The textile wristband used for wearable cardiovascular monitoring was performed using human subjects in compliance with all the ethical regulations under a protocol (ID: 20-001882) that was approved by the Institutional Review Board (IRB) at University of California, Los Angeles. All participating subjects belonged to University of California, Los Angeles and were provided informed consent before participation in the study.

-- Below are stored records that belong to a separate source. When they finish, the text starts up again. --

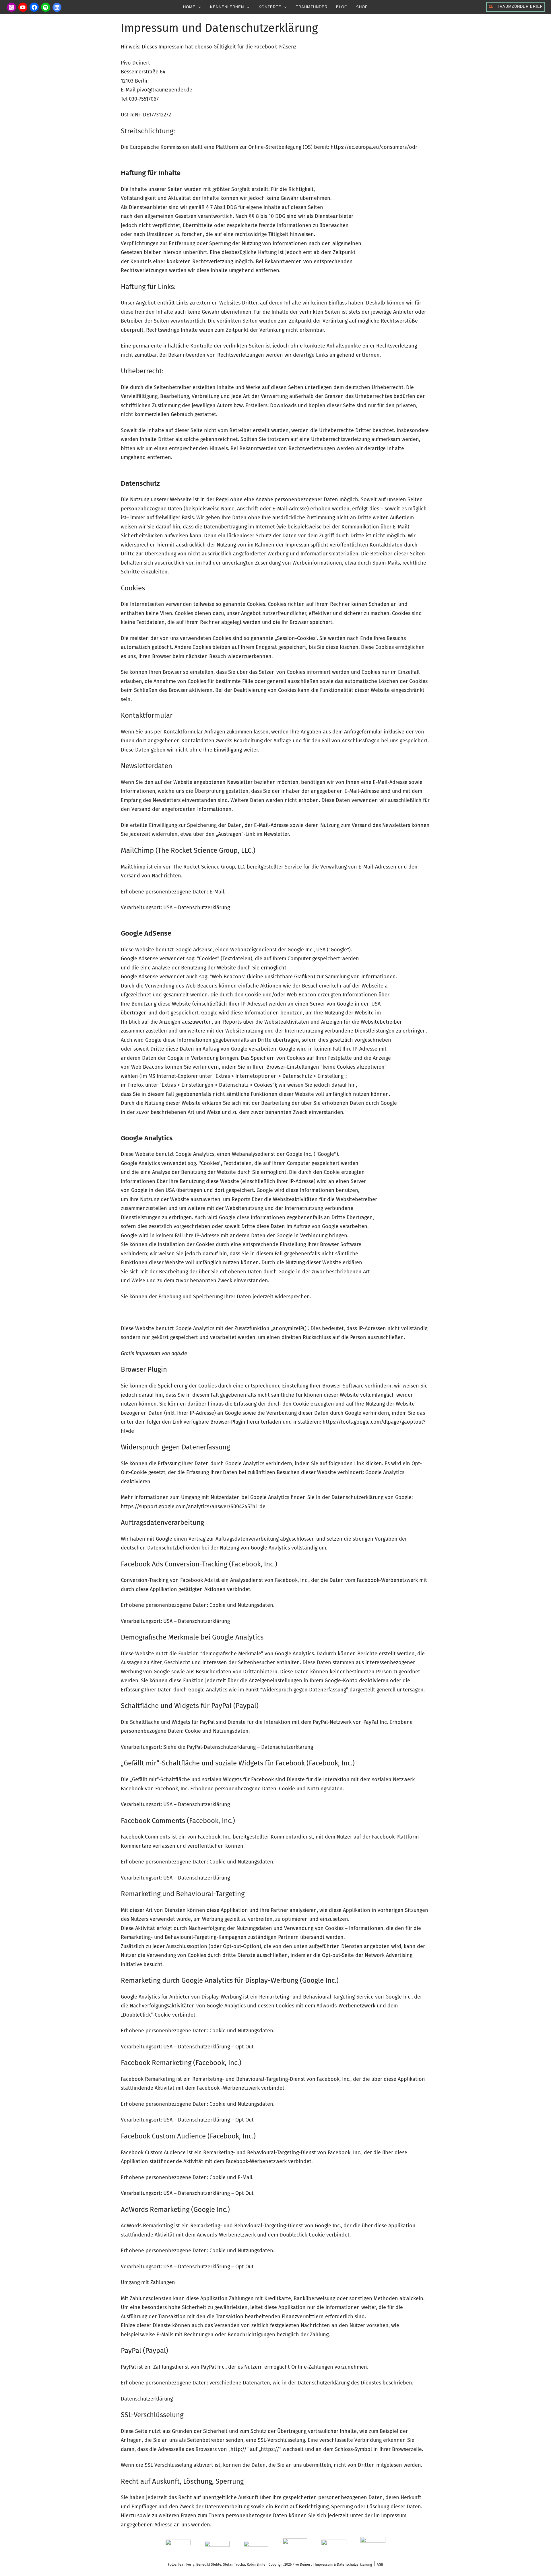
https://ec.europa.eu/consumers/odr (374, 147)
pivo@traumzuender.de (163, 90)
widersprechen (292, 1296)
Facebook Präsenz (275, 47)
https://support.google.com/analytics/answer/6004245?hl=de (193, 1506)
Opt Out (244, 2047)
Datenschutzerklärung (204, 907)
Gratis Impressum (140, 1353)
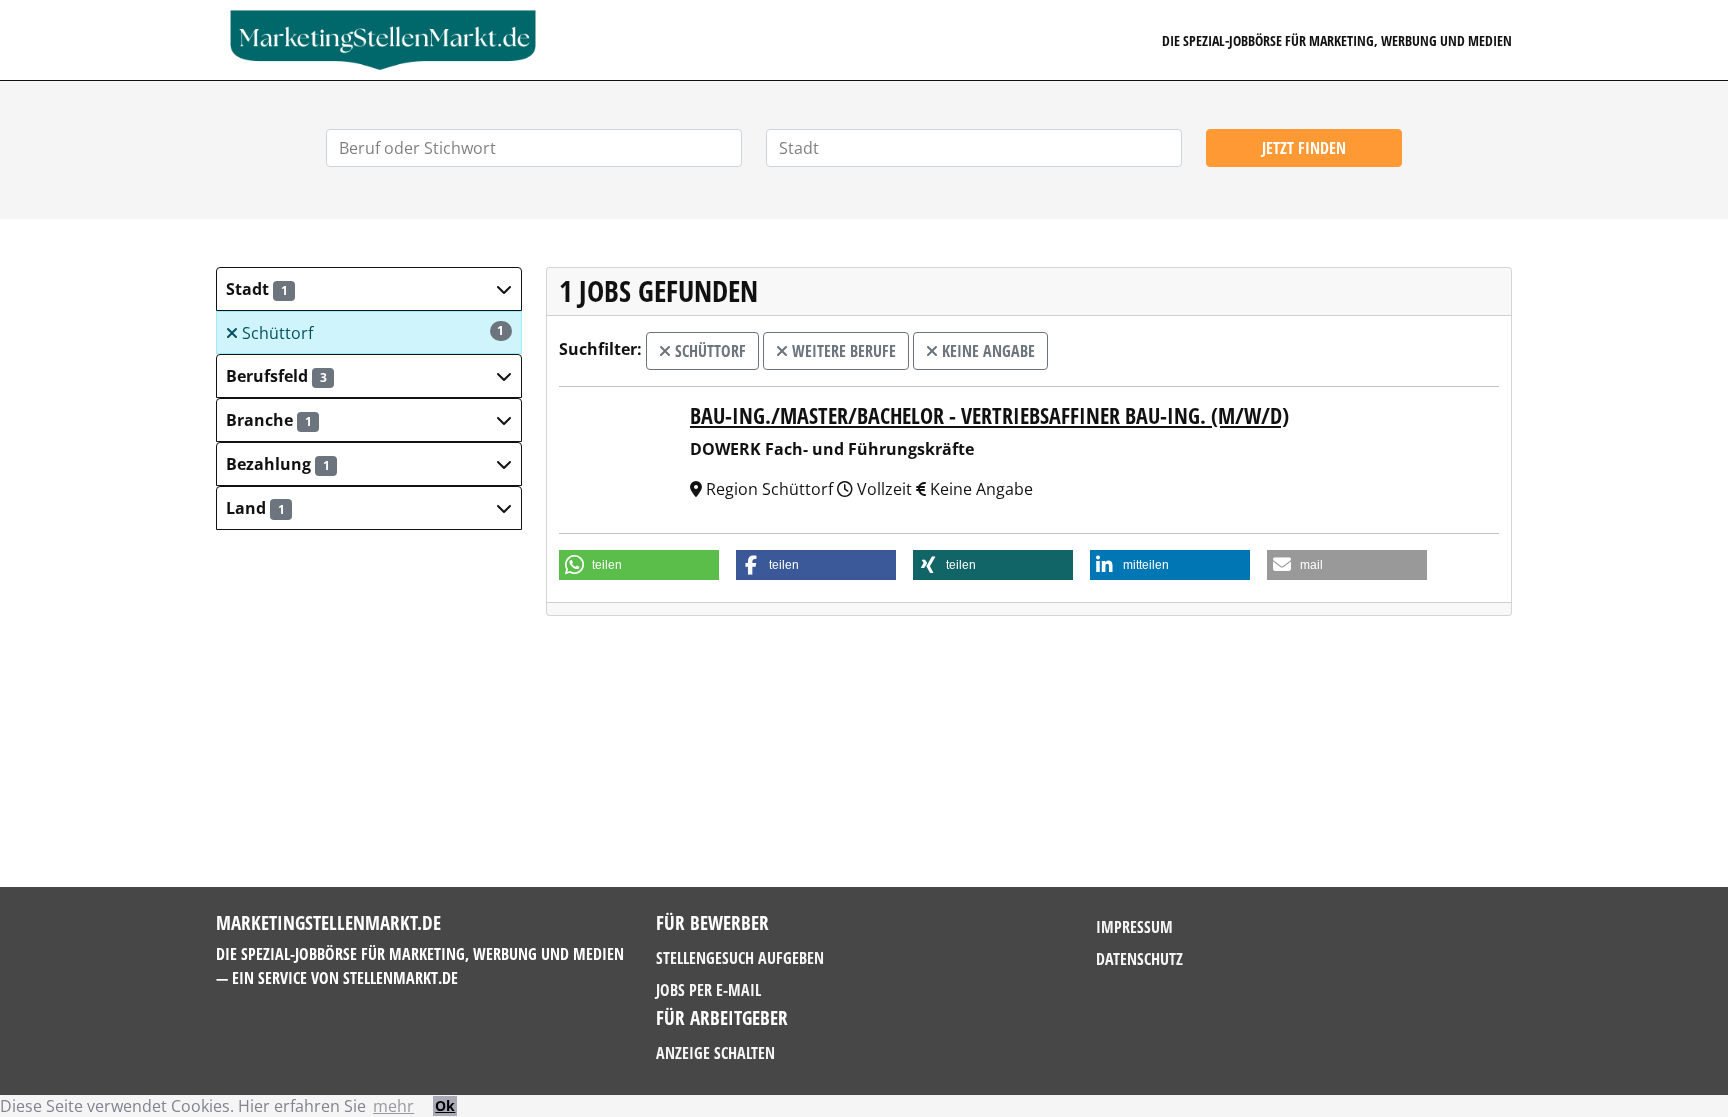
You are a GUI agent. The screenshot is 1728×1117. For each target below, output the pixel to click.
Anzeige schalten (715, 1053)
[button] (369, 289)
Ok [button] (445, 1105)
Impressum (1134, 927)
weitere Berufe (842, 351)
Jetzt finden (1304, 148)
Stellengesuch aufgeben (740, 958)
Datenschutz (1139, 959)
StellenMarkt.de (400, 978)
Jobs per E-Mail (708, 990)
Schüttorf (371, 333)
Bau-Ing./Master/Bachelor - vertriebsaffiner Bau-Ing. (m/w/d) (989, 415)
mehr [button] (393, 1106)
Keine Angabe (986, 351)
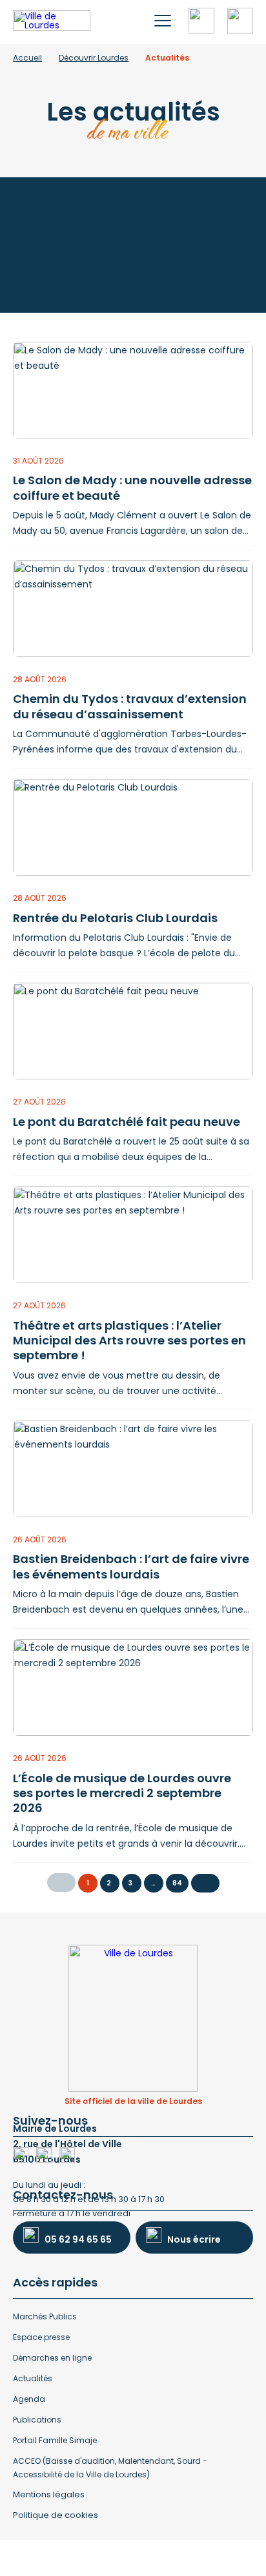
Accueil (27, 57)
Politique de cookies (55, 2515)
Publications (37, 2419)
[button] (163, 21)
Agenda (29, 2399)
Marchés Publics (45, 2316)
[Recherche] (201, 21)
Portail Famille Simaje (55, 2440)
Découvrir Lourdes (93, 57)
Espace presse (41, 2337)
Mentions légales (49, 2494)
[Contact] (240, 21)
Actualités (32, 2378)
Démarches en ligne (52, 2357)
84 (177, 1883)
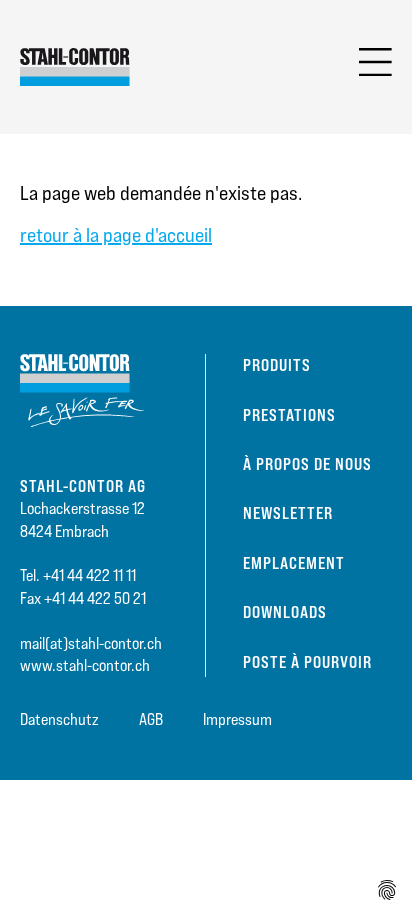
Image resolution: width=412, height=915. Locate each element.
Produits (277, 365)
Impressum (237, 719)
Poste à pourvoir (307, 662)
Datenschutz (59, 719)
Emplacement (294, 563)
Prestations (289, 415)
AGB (151, 719)
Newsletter (288, 513)
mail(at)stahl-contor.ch (91, 643)
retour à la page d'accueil (116, 235)
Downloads (285, 612)
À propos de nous (307, 464)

Biocompatibility test of soft magnetic fiber

Mouse fibroblasts were isolated from the mouse ear and expanded in fibroblast medium by following the protocol approved by the Institutional Animal Care and Use Committee of University of California, Los Angeles (protocol ARC-2016-101). These fibroblasts were cultured in an incubator at 37 °C and 5% CO2. For cell viability assay, before seeding cells onto magnetic fibers, magnetic fibers were plasma-treated for 1 min and coated with 0.1% gelatin for 1 h. Then fibroblasts were plated and allowed to attach to the magnetic fibers for 24 h. The cell viability was quantified by using the Live/Dead assay and PrestoBlue® Cell Viability Reagent (Invitrogen, A13261) according to the manufacturer’s protocol. Cells were incubated with the 10% PrestoBlue reagent for 2 h. Results were normalized to control samples (i.e., cells seeded in tissue culture plate). Live/Dead assays were performed by using the LIVE/DEADTM Cell Imaging Kit (Invitrogen, R37601) according to the manufacturer’s protocol. Cells were incubated with an equal volume of 2× working solution for 30 min at room temperature. Epifluorescence images were collected by using a Zeiss Axio Observer Z1 inverted fluorescence microscope and analyzed using Image J software. In addition, cells were incubated with the 10% PrestoBlue Reagent for 2 h. Absorbance was measured by a plate reader (Infinite 200PRO) at excitation/emission = 560/590 nm. Results were normalized to control samples (i.e., cells seeded in tissue culture dish).

Statistics and reproducibility

In all the experiments, we repeat the test for five times independently with similar results.